● **DIRECTIONS**
Below are records; extract exactly the lines from the one containing "The height and width of the screenshot is (414, 519)." through the last, both included, and keep the pictures out.

● **Pixel coordinate grounding data**
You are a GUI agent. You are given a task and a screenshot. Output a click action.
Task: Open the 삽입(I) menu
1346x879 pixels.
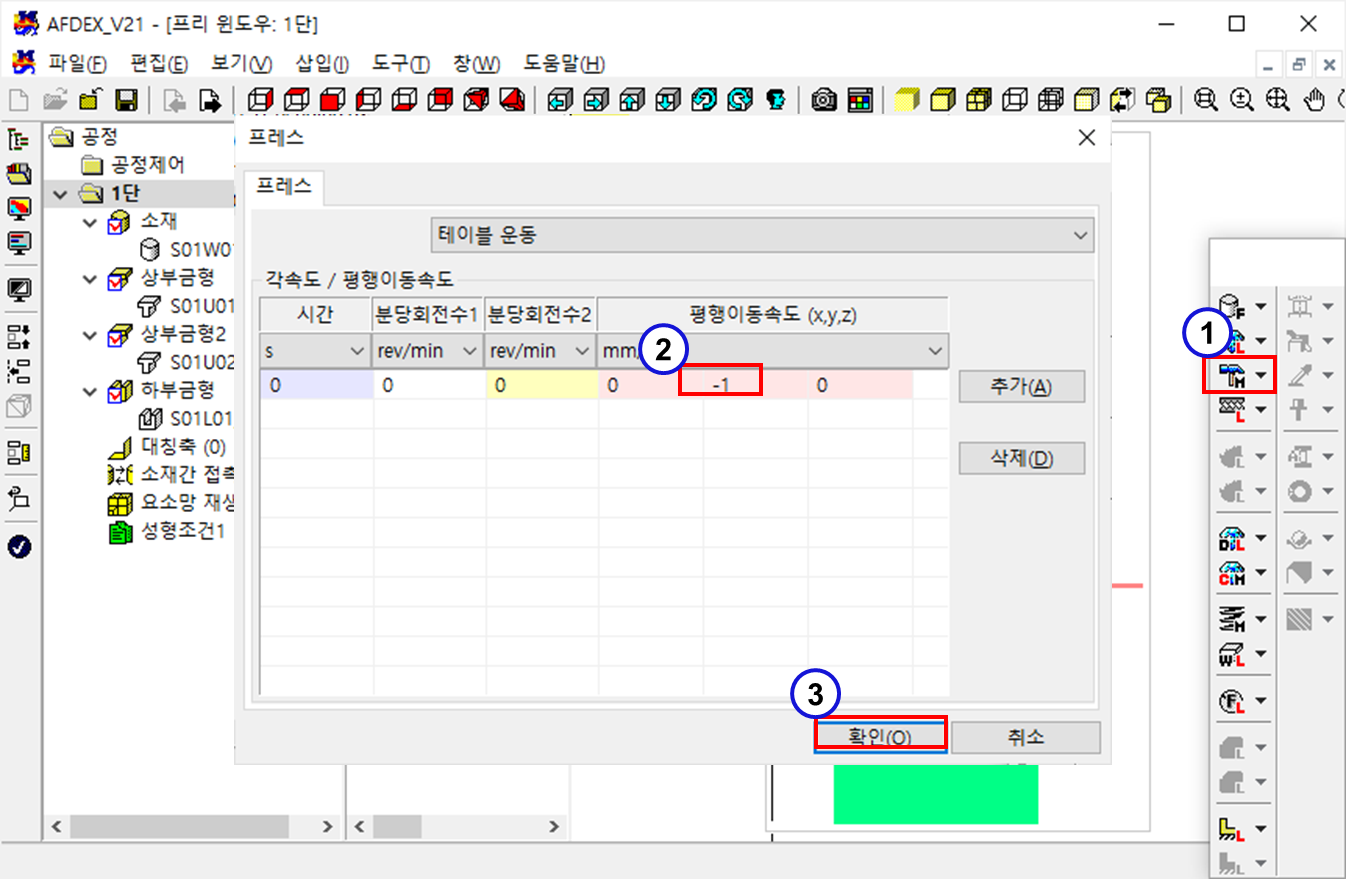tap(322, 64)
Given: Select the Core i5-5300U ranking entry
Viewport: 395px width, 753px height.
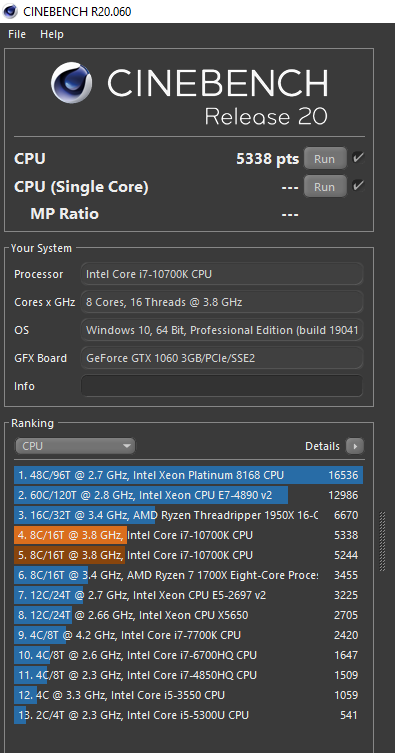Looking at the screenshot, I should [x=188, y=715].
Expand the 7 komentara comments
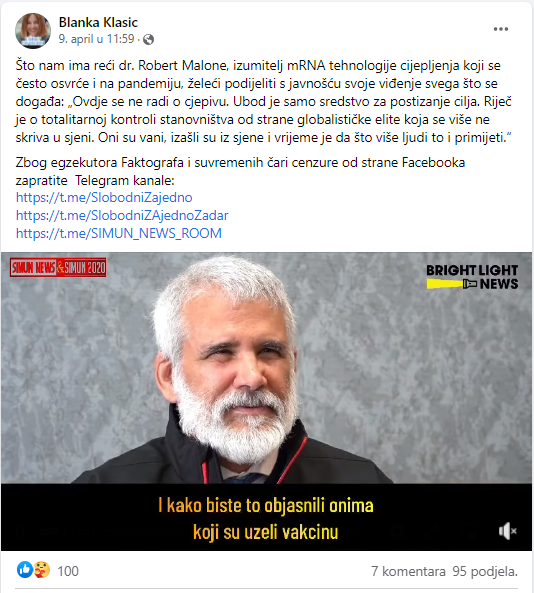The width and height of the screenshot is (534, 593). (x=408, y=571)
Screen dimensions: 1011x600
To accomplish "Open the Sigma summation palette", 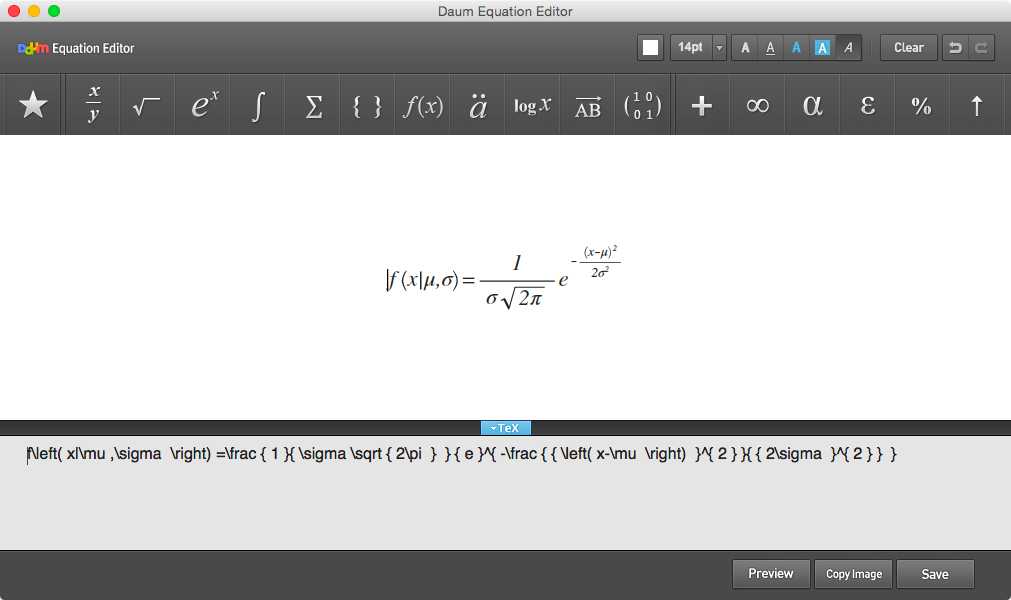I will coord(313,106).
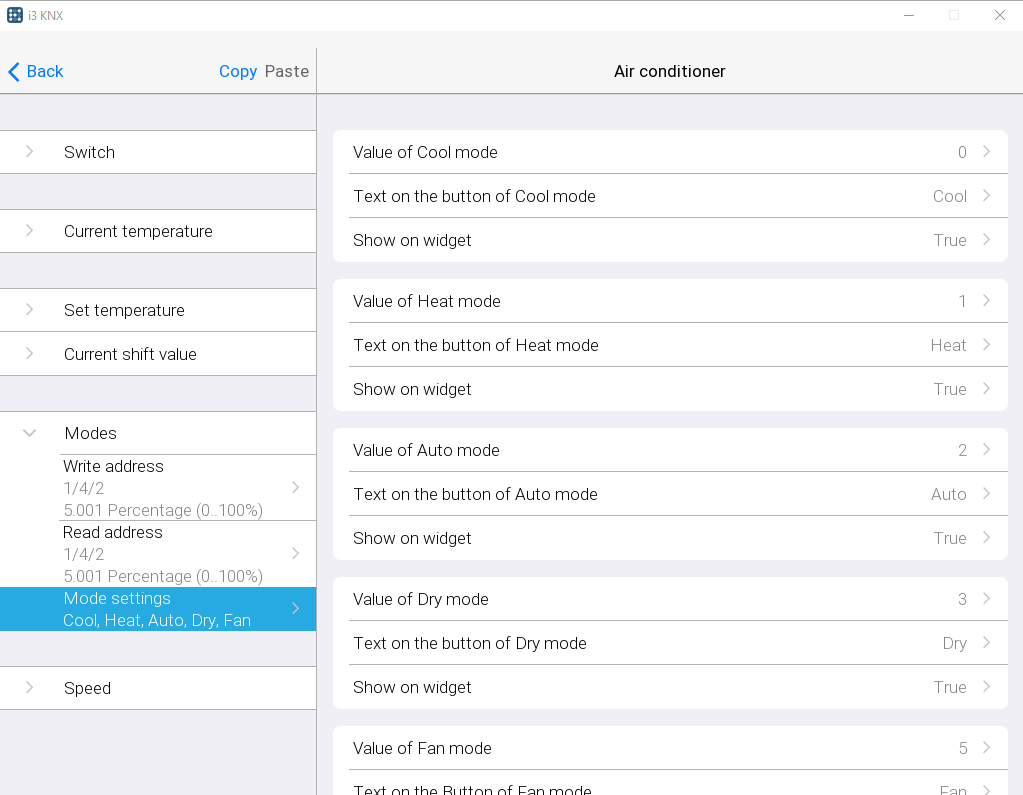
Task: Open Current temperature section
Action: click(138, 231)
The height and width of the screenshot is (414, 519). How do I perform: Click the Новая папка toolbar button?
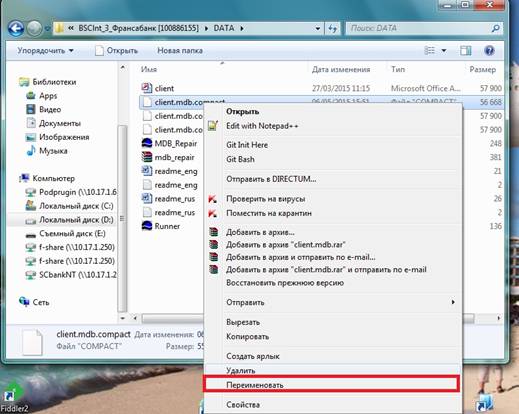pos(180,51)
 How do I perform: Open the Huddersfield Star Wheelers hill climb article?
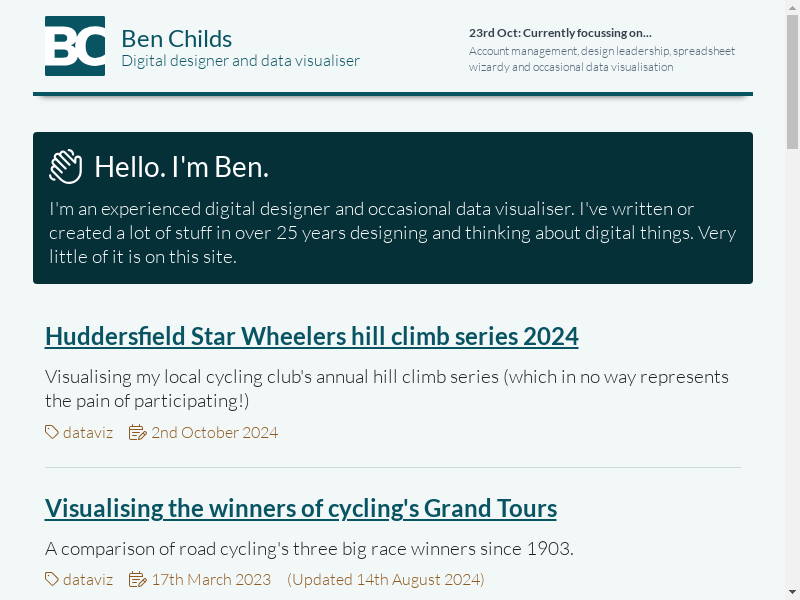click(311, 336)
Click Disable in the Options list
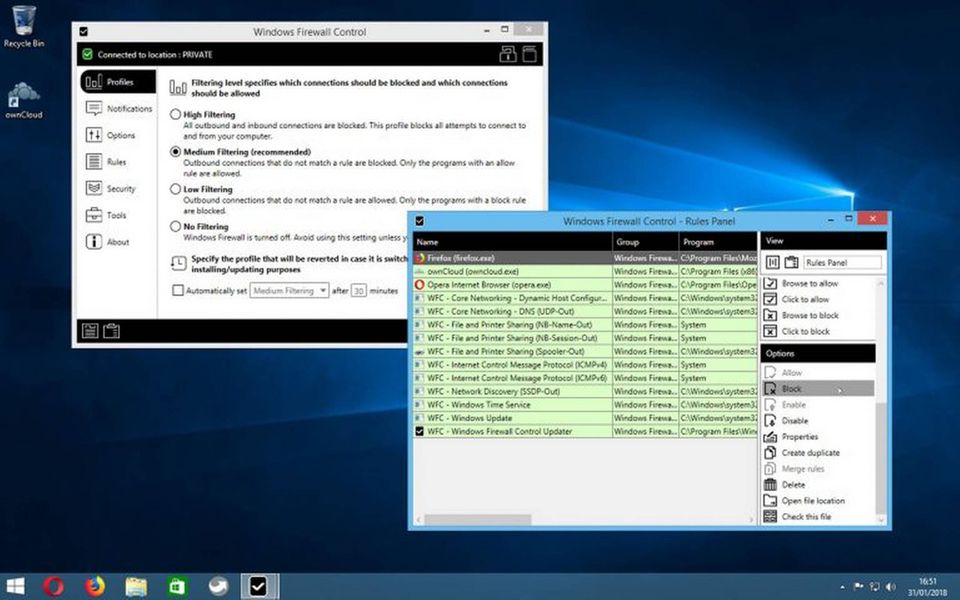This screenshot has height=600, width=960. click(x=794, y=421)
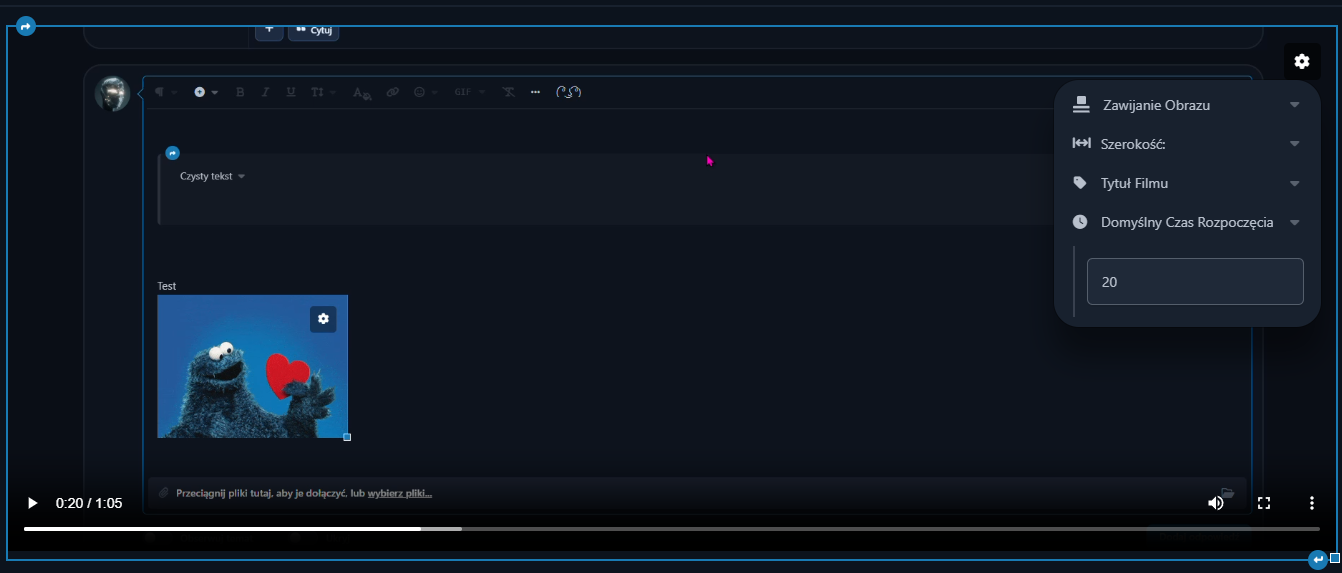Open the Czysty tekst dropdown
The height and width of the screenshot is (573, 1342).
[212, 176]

● **RESPONSE BOX**
The height and width of the screenshot is (414, 519). How do I perform: Click the Новая папка toolbar button?
pos(180,51)
 How do I perform: Open the Huddersfield Star Wheelers hill climb article?
click(311, 336)
Click Disable in the Options list
This screenshot has height=600, width=960. click(x=794, y=421)
Open the Czysty tekst dropdown
The height and width of the screenshot is (573, 1342).
[212, 176]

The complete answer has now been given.